■ **What is required**
For the data below, report how many lines include the word "agent", and write nothing else.
*** Opening of Task inputs ***
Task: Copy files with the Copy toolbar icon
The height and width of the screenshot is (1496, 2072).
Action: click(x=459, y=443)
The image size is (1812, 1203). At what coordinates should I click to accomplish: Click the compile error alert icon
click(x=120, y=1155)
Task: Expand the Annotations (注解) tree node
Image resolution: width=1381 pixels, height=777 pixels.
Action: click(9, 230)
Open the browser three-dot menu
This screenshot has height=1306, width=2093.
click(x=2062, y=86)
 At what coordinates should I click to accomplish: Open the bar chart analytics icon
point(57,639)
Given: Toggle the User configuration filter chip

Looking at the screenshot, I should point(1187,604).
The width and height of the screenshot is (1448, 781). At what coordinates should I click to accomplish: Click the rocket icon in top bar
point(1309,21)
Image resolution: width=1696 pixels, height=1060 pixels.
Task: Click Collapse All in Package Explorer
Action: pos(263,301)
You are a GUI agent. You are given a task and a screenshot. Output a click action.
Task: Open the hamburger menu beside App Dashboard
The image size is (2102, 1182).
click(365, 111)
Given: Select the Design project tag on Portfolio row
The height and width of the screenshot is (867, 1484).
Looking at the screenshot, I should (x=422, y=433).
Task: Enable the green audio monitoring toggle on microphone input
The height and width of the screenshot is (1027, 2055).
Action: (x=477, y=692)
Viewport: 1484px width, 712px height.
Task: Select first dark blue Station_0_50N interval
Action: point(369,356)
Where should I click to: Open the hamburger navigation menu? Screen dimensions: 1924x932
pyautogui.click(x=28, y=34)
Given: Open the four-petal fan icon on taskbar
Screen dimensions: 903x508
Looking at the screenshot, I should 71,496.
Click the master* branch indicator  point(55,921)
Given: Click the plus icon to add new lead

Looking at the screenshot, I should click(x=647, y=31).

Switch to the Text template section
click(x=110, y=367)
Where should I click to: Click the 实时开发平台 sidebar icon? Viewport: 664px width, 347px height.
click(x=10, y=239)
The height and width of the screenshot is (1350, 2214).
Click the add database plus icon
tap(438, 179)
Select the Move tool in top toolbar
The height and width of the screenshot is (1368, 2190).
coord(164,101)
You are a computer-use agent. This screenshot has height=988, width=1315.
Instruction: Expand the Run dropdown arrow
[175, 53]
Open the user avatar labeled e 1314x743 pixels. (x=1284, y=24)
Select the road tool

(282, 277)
*** Close of Task inputs ***
■ **Answer box**
2